London—Could repurposing drugs now used to treat attention-deficit/hyperactivity disorder (ADHD) and other conditions improve some aspects of Alzheimer's disease? A pooled data analysis of the available research suggests that might be the case.

The article published online in the Journal of Neurology Neurosurgery & Psychiatry calls for clinical trials of noradrenergic drugs, which include antidepressants and medicines to treat high blood pressure and ADHD.

UK researchers from Imperial College London and colleagues explained that noradrenergic drugs target the neurotransmitter, noradrenaline (also called norepinephrine), which is released by a network of specialized noradrenergic neurons.

Attention, learning, memory, readiness for action, and suppression of inappropriate behaviors are all affected by that network, which plays a role in arousal and cognitive processes, the authors pointed out.

The study focused on the noradrenergic system because disruption there occurs early in Alzheimer's disease. "This system offers a potential therapeutic target, although noradrenergic treatments are not currently used in clinical practice," the study advised.

The researchers sought to determine if drugs with noradrenergic action could have beneficial effects on cognitive and neuropsychiatric symptoms in Alzheimer's disease. To accomplish this, the study team searched MEDLINE, Embase, and databases from 1980 to December 2021 and conducted a meta-analysis.

This study included 19 randomized. controlled trials involving 1,811 patients—six were judged as good quality, seven as fair quality, and six as poor quality.

A meta-analysis of 10 of the studies, which involved 1,300 patients, detected a slight but significant positive effect of noradrenergic drugs on global cognition, which was measured using the Mini-Mental State Examination or Alzheimer's Disease Assessment Scale—Cognitive Subscale (standardized mean difference [SMD]: 0.14, 95% CI: 0.03-0.25, P = .01; I2 = 0%), the authors wrote.

While no significant effect was identified in measures of attention (SMD: 0.01, 95% CI: -0.17-0.19, P = .91; I2 = 0%), the apathy meta-analysis included eight trials (425 patients) and detected a large positive effect of noradrenergic drugs (SMD: 0.45, 95% CI: 0.16-0.73, P = .002; I2 = 58%), according to the researchers, who added, "This positive effect was still present following removal of outliers to account for heterogeneity across studies."
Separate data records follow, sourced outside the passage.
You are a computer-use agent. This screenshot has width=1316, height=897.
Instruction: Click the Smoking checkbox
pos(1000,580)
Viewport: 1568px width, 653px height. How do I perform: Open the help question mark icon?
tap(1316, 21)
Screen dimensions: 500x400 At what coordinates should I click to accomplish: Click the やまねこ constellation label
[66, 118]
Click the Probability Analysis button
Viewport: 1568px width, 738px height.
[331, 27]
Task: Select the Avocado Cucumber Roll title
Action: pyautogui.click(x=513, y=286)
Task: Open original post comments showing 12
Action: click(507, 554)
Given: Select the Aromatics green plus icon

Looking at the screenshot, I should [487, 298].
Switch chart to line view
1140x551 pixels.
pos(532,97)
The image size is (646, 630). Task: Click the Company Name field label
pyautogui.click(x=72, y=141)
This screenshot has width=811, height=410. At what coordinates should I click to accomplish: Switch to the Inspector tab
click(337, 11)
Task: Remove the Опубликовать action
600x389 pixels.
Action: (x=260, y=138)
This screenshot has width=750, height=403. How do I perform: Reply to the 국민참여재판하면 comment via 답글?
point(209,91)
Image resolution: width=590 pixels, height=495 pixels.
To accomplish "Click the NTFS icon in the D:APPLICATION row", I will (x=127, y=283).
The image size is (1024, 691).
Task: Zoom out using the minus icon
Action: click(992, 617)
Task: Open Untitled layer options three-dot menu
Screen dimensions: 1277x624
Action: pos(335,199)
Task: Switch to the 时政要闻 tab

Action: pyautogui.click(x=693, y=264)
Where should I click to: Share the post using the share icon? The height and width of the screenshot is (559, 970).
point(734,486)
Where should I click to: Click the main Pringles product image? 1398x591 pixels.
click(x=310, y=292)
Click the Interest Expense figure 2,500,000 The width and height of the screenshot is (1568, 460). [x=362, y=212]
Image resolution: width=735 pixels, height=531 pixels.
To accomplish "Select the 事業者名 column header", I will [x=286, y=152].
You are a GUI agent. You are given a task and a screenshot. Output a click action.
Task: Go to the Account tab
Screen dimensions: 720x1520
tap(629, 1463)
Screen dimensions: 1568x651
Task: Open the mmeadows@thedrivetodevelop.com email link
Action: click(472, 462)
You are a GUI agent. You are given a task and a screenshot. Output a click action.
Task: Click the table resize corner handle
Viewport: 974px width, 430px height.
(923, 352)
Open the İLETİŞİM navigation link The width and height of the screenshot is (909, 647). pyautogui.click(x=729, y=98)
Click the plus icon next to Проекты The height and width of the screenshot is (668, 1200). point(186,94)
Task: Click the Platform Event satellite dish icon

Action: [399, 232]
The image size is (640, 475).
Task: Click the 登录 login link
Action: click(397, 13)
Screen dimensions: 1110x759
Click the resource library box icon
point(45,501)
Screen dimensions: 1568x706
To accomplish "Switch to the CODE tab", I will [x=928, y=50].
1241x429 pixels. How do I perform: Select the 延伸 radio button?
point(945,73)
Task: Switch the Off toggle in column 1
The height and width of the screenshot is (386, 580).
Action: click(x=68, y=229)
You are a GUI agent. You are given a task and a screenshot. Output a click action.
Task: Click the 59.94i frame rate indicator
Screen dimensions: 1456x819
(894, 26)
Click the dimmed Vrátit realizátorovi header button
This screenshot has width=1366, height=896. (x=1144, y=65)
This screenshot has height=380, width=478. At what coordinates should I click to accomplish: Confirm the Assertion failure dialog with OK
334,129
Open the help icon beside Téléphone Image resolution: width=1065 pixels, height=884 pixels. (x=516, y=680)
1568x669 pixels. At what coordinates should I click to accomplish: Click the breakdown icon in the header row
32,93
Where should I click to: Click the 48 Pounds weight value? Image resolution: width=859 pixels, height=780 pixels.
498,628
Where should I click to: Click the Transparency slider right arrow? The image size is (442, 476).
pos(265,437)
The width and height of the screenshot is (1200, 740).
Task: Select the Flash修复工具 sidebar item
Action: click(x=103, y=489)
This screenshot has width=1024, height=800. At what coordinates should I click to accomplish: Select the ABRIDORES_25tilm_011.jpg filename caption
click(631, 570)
"Repurposing of established noradrenergic drugs is most likely to offer effective treatment in Alzheimer's disease for general cognition and apathy," the researchers concluded. "However, several factors should be considered before designing future clinical trials. These include targeting of appropriate patient subgroups and understanding the dose effects of individual drugs and their interactions with other treatments to minimize risks and maximize therapeutic effects."